I was recently on a school coach that crashed into a railway bridge in Saint Omer, France. The driver had misjudged by a mere 30 centimetres the relative heights of the bridge and the bus. Needless to say, after part of the roof had been sliced off, everyone then focused exclusively on the driver’s performance at this particular bridge, rather than on the 30 or so bridges beforehand that he had successfully taken us under since the departure from England earlier that day.

More fuss followed. Merely because the bridge had carved off the air conditioning unit and sent it spinning into the road, and because a shower of glass from one of the skylights had rained down on us all, it was immediately decided that we should abandon the coach and wait for another.

Yet no one had been hurt and the coach still worked perfectly.
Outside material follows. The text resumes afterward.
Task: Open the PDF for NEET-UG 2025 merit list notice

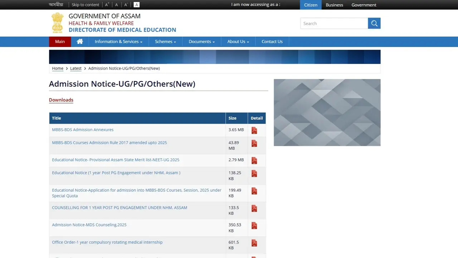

Yes, the remainder of the roof had a quirky longboat shape to it now, and a small number of children would have been under no roof at all, but it was a sunny day and once the glass had been swept away we could easily have carried on in the same vehicle for the remaining day and a half of our trip.

Instead, all the predictably dreary talk was of getting it towed away to a garage, finding a new bus, and of the thousands of pounds it was going to cost the coach company in repairs. There was surely no need for any of this. Why not simply leave the bus in its new, rougher condition OK, maybe fix some kind of cheap waterproof sheet over the hole and simply carry on?

I was reminded of the prevailing, needless doom-and-gloom negativity when returning home to reports that one or two bits of Buckingham Palace have been falling off. I see no monarchical masonry crisis here. Surely the best thing our famously stoical Queen should do in such circumstances is to carry on as normal. It’s a big place. There’s plenty of masonry left.

Discerning people such as the Queen and I question whether there is any real point to all the constant drive to repair superficial damage. Let us all be more tolerant of the occasional leak in a school roof, of peeling paint, of the odd hole in the classroom skirting. They only become intolerable if we pampered Westerners choose to define and present them as such.

I liken this to the ridiculous intolerance people show when they get a small dent in their car. Why all the unnecessary upset? If all buyers and sellers could agree that small dents don’t matter, then they wouldn’t matter. We could collectively save millions of pounds every year simply by not having them repaired. The more we parents and teachers continue to show children such superficiality, the more we will perpetuate such over-pampered shallowness.

We were on our way to Ypres when we met the bridge, to visit the genuine disaster that was the First World War. Perhaps more than ever today, we need to give a clearer message about what matters and what doesn’t matter much.